EL BAUTISMO DE JESÚS
Al hacerse bautizar por San Juan Bautista en las riberas del Jordán, el Salvador realiza varios misterios: 1º santifica el agua, materia de nuestra bautismo, y le infunde, al ir unida con las palabras de ritual, una eficacia maravillosa para borrar toda mancha de pecado; 2º nos da ejemplo de verdadera PENITENCIA al realizarse este prodigio: el Unigénito del Creador, a los pies de la criatura. Juan se resistía, diciendo: "Yo debo ser bautizado por ti, ¿y tú vienes a mí?" "Déjame hacer -le respondió el Salvador-; y así es como conviene que cumpla toda justicia (Mat. 3, 15)." Es decir, que practique todas las virtudes, incluso aquellas que son propias de los pecadores arrepentidos. ¡Qué anonadamiento el de nuestro Dios! Juan obedeció y confirió a la más pura inocencia el bautismo de penitencia.
En aquel momento se abrieron los cielos y, viéndose bajar el Espíritu de Dios en forma de paloma y colocarse sobre Jesús, se oyó una voz del cielo que decía "Este es mi Hijo muy amado, en quien tengo puestas todas mis complacencias." Solemne enseñanza, por la que nos es revelado el gran misterio de la adorable Trinidad: el Padre que habla, el Hijo que es bautizado y el Espíritu Santo que toma la forma o apariencia de paloma.
El Padre declara que tiene puestas en su Hijo todas sus COMPLACENCIAS. ¿Cómo es posible que nosotros no pongamos también las nuestras en Jesús? Él es imagen verdadera de su Padre, espejo sin mancilla de la divinidad, y en su persona se hallan reunidas todas las perfecciones del cielo y de la tierra. ¿Quién con más derechos que él podría merecer todo nuestro amor? Sería imposible encontrar quien le igualase en amabilidad y perfecciones. Ni reyes, ni príncipes, ni padres, ni hermanos, ni amigos podrían nunca serle comparados. Y Jesús, que arroba en amor a los Ángeles, los Santos e incluso a su Padre celestial, ¿será posible que no nos enamore? ¡Corazón avaro y pequeño ha de ser el que no se deje atraer por el Señor!
El Espíritu Santo, al reposar en forma de paloma sobre la sacratísima cabeza del Hombre-Dios, nos enseña la mansedumbre de nuestro amable Redentor. ¡Tan suya!... Jesús no es un monarca, un conquistador, un juez.

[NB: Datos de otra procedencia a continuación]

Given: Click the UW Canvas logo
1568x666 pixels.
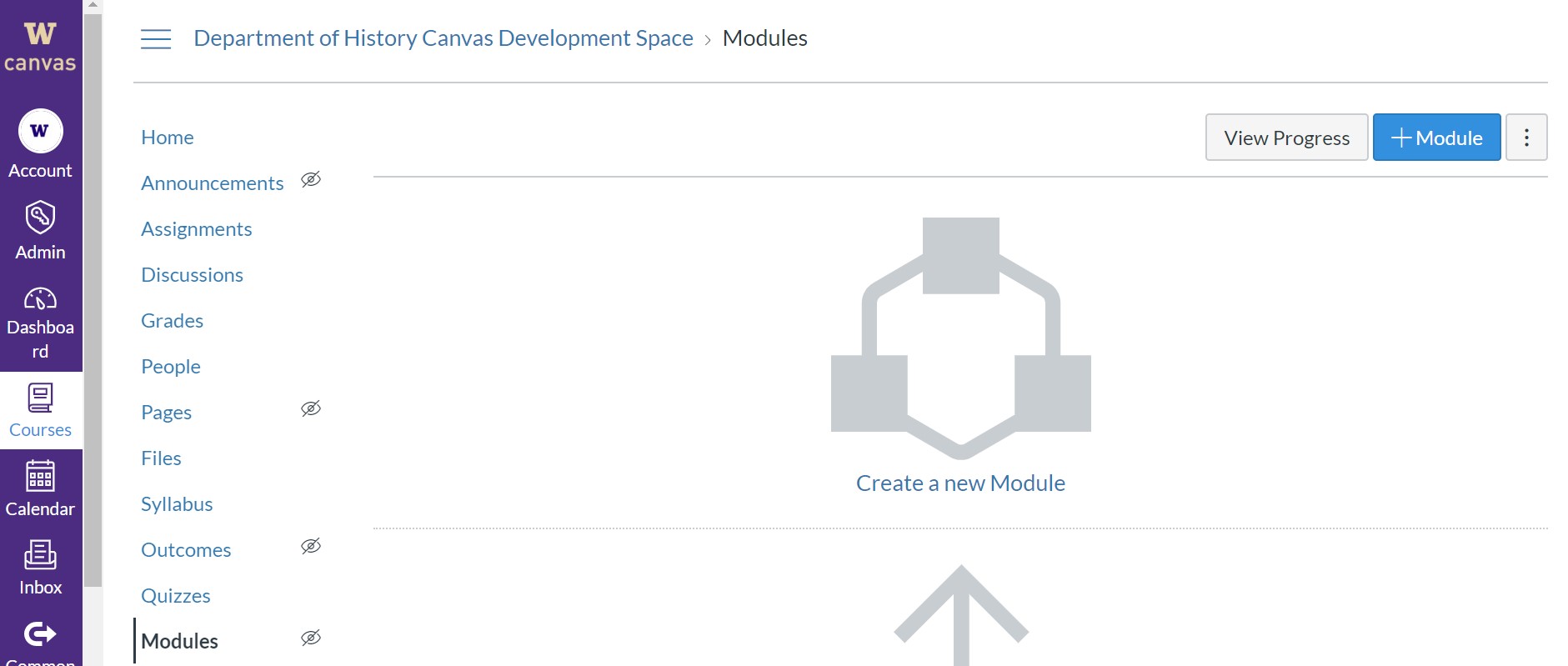Looking at the screenshot, I should (40, 48).
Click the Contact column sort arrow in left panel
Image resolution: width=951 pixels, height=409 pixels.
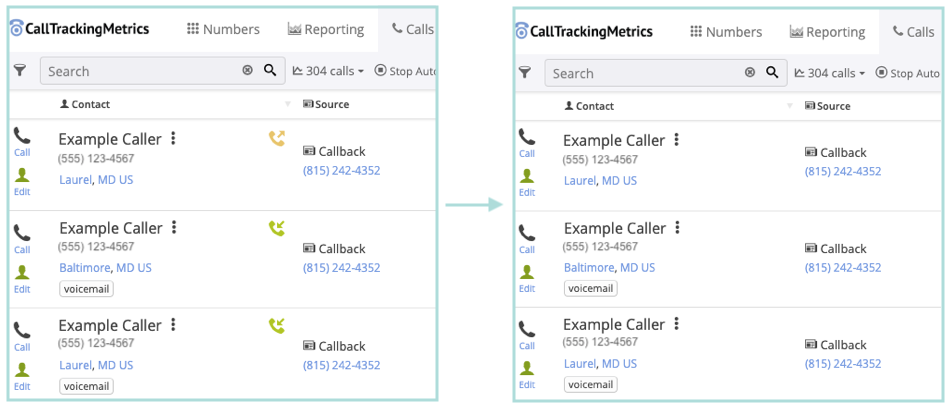[x=288, y=104]
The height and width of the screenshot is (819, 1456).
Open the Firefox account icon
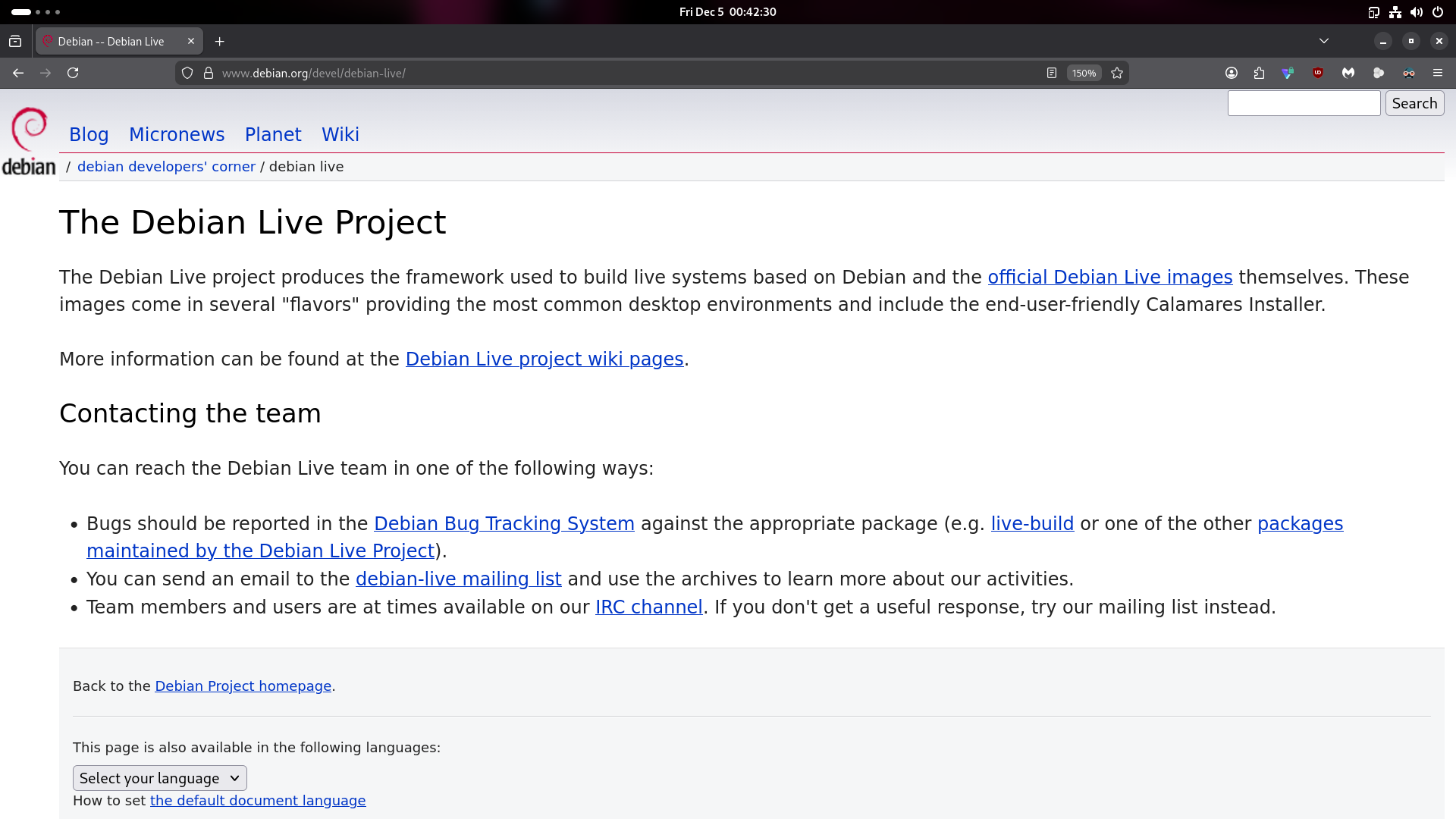click(1232, 73)
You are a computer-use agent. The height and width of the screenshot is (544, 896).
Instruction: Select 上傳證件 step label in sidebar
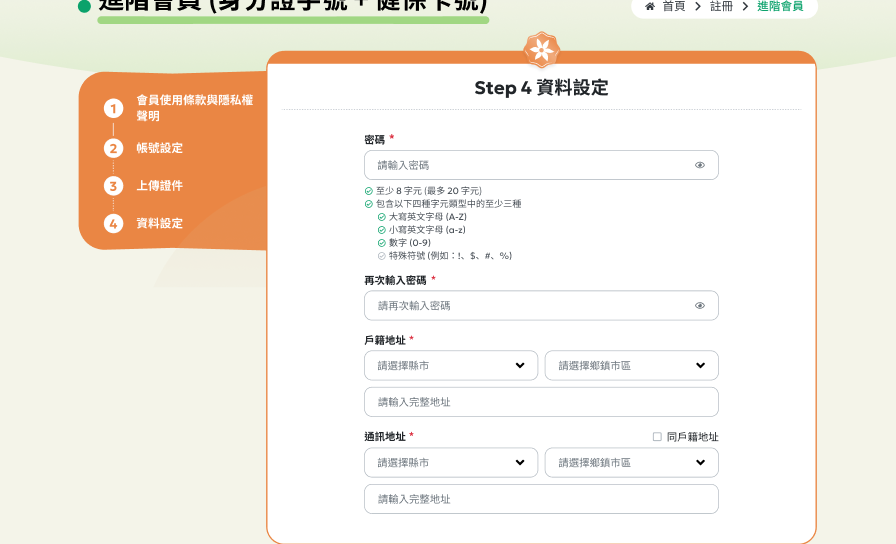point(160,186)
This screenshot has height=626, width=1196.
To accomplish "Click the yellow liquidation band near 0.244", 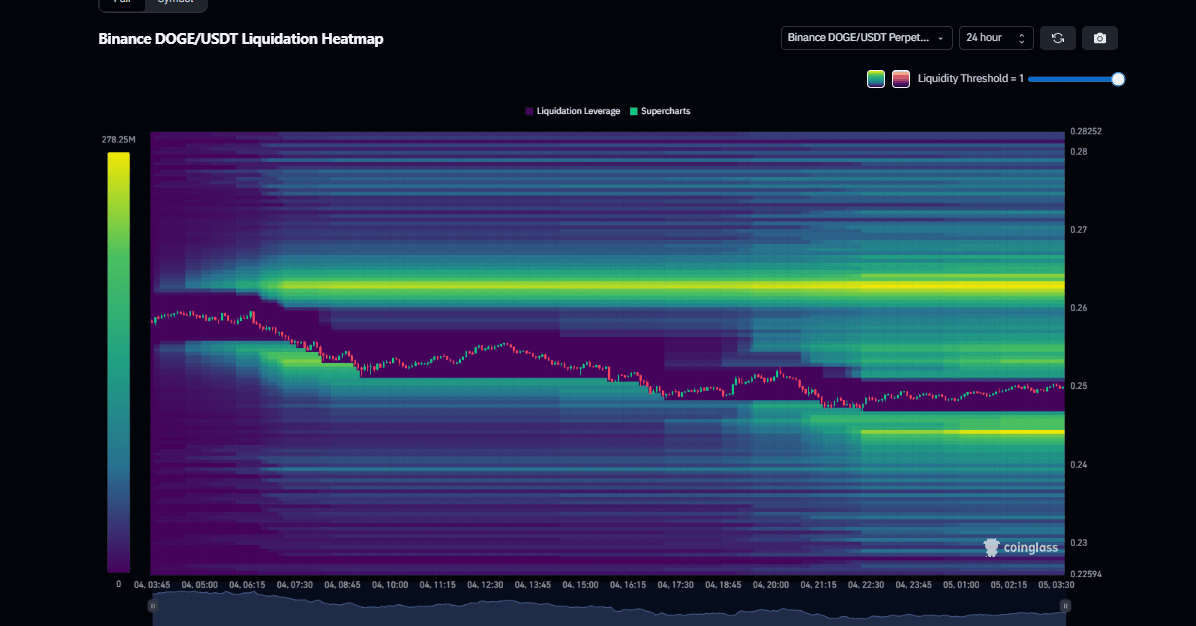I will click(960, 432).
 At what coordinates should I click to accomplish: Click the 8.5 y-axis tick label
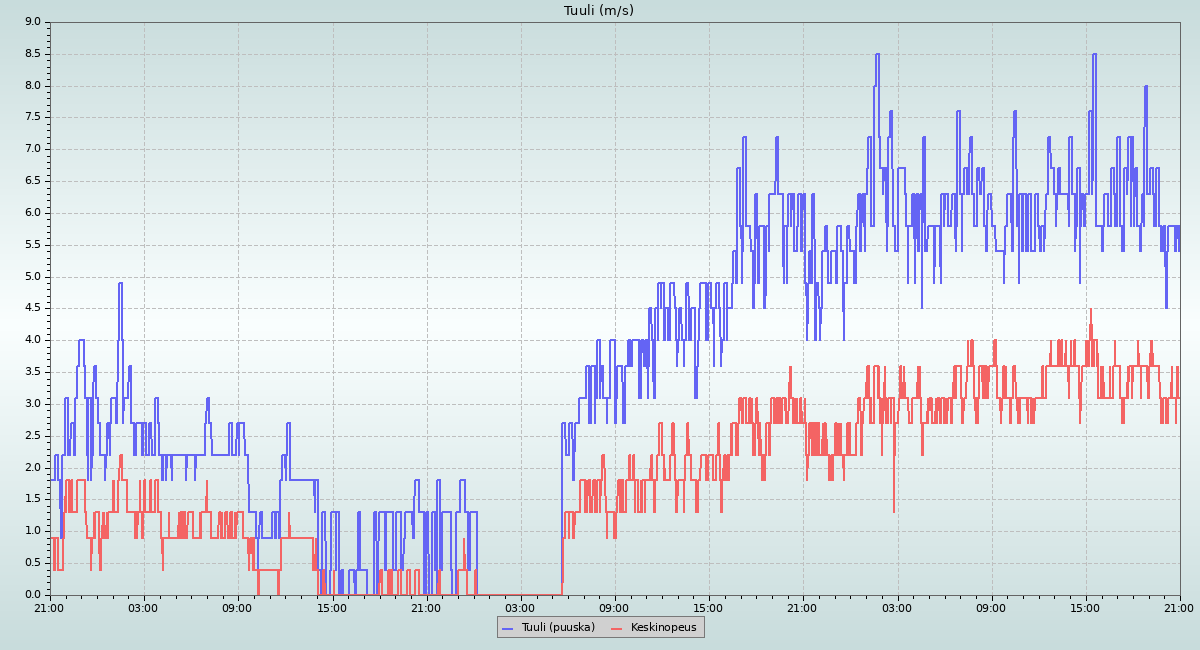click(33, 54)
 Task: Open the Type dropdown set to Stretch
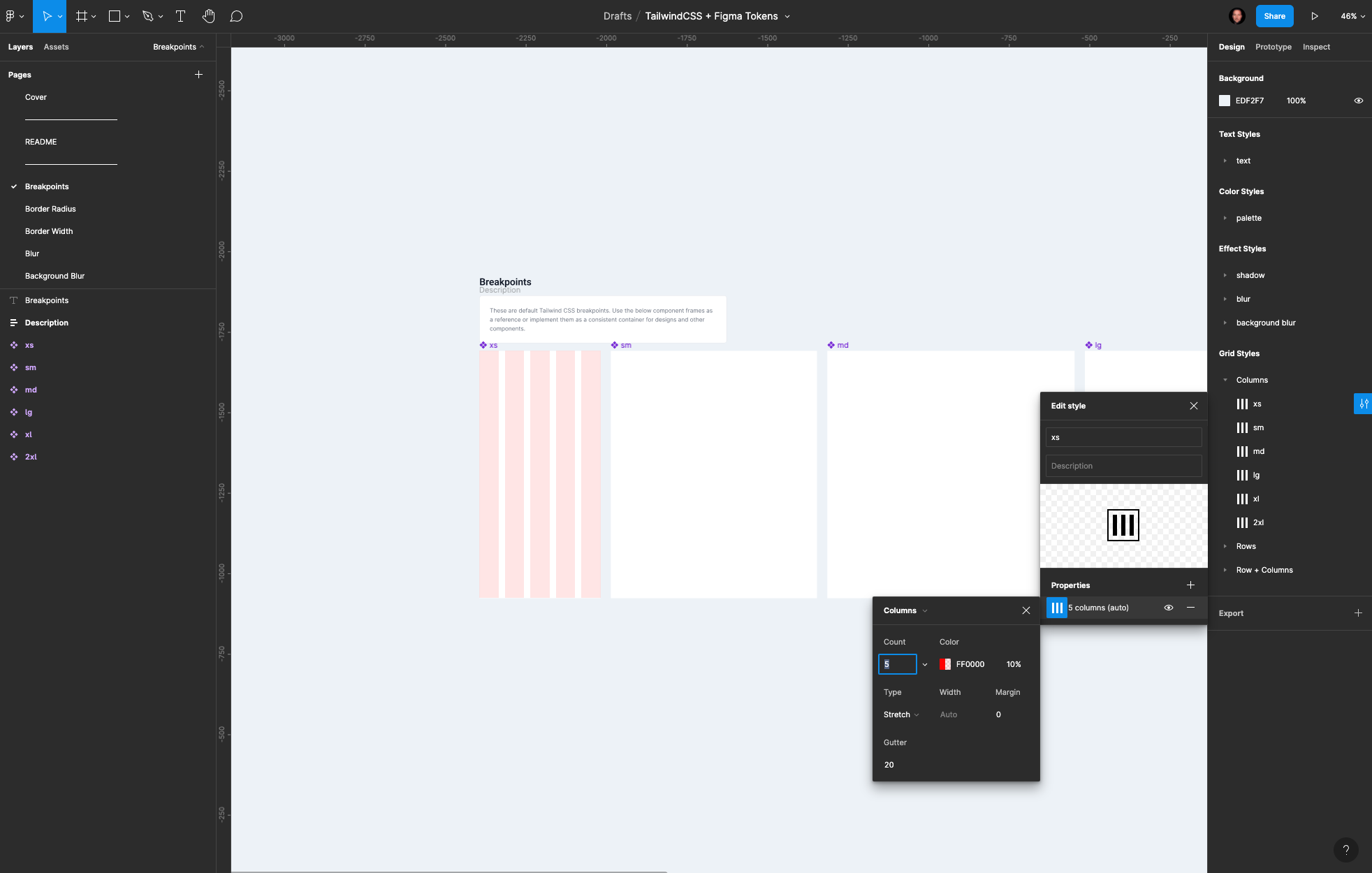click(900, 714)
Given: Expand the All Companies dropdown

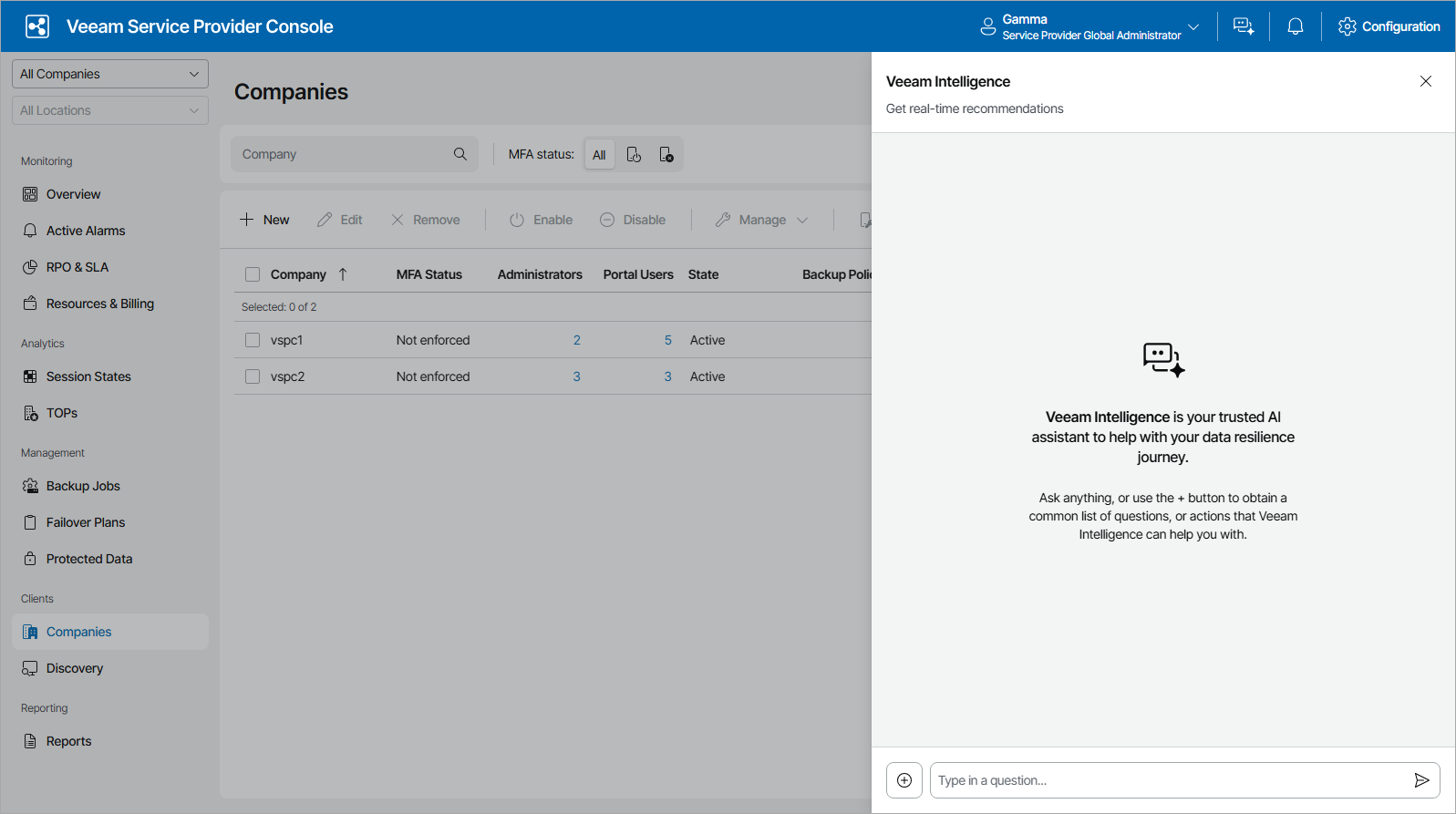Looking at the screenshot, I should pyautogui.click(x=110, y=74).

Es el Salvador, es quien nos va a decir: "Aprended de mí, que soy manso." Sí, aprended de mí y soportad los defectos del prójimo, su carácter, su aspereza, sus impaciencias, sus faltas de delicadeza y educación. Aprended de mí a perdonarles sus ofensas, los mismo que yo os perdono las ofensas que son tanta frecuencia me hacéis. De este modo nos habla Jesús. ¿Somos dóciles a su voz y estamos dispuestos a obedecerle?
¡Oh divino Maestro! Cuántas veces me resisto a tus enseñanzas, que me prescriben dulzura hacia mis semejantes, dulzura en todo evento, dulzura conmigo mismo para mantenerme en paz. Concédeme verdadero espíritu de penitencia que me haga renunciar a cuanto me aparte de ti, como lo he prometido en el bautismo. Que mi pensamiento, mi atención, mi amor reposen constantemente en ti. En ti, que eres el objeto de todas las complacencias del cielo y de las almas puras.